Road-tripping through North Carolina recently, we wanted to sample both Eastern and Western style barbecue.
Our first stop was Eastern style at Allen & Son Barbeque in Chapel Hill. We ordered a BBQ and stew plate. No chopped vs sliced options were listed. My research indicated that asking for "outside brown" was the way to go, but when I asked for it I was rebuffed with "it's all mixed together". Not sure if this is a consequence of whole-hog barbecue, or if it is just time-saving on their part.
My first impression of the meat wasn't great - the texture was soft and soggy. After a few bites, though, it began to grow on me. The smoke flavor started hitting me - especially when I got the odd crispy edge bit.

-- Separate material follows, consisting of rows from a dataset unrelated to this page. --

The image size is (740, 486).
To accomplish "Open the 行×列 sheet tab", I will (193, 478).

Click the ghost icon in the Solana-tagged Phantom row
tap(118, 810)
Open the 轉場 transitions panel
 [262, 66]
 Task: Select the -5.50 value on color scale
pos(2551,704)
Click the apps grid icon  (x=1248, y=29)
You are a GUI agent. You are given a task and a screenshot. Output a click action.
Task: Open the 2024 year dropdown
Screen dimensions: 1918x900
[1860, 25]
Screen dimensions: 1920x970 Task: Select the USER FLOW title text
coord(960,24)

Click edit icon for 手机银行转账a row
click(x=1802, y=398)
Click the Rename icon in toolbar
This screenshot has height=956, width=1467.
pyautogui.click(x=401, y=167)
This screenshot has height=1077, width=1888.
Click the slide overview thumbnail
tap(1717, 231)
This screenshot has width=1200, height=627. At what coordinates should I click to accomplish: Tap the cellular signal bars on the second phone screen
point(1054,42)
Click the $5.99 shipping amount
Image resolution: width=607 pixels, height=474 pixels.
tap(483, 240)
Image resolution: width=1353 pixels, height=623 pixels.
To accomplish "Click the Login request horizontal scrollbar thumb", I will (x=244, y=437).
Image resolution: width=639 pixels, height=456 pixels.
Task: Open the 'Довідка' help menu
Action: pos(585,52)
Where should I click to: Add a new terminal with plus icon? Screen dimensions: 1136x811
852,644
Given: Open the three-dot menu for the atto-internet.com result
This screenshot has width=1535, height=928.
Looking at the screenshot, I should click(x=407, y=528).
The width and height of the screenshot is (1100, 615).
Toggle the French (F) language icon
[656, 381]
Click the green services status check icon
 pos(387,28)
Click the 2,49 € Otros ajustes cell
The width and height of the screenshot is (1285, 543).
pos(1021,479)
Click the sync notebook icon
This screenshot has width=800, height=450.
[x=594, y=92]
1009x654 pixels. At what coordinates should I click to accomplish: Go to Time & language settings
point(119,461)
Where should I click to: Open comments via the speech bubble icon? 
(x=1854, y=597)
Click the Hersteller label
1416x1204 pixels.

On the stew front, this was our first experience with Brunswick Stew. I didn't expect to like it, but it was actually sort of ok.
We also ordered a pork sandwich which was very good. The vinegar mixed in with the meat really accentuated the smoked pork flavor and helped it not get overpowered by the bun - something that I often find a problem with barbecue sandwiches.
The next day we headed west to Lexington and stopped in at Barbecue Center (we had planned to stop in at Lexington #1 as well, but ended up being too full). Unlike Allen & Son, here there were many options when ordering your barbecue. We settled on a small tray of coarsely chopped outside brown. The tray, as advertised, was small but it was *packed*. The meat was in nice-sized chunks, with lots of charred outside goodness. Very tasty.
We also had a sandwich, but this time tried it with sliced pork instead of pulled. It was good, but not as good as the sandwich from Allen & Son. I am definitely coming to believe that different styles are best suited to sandwiches vs straight barbecue.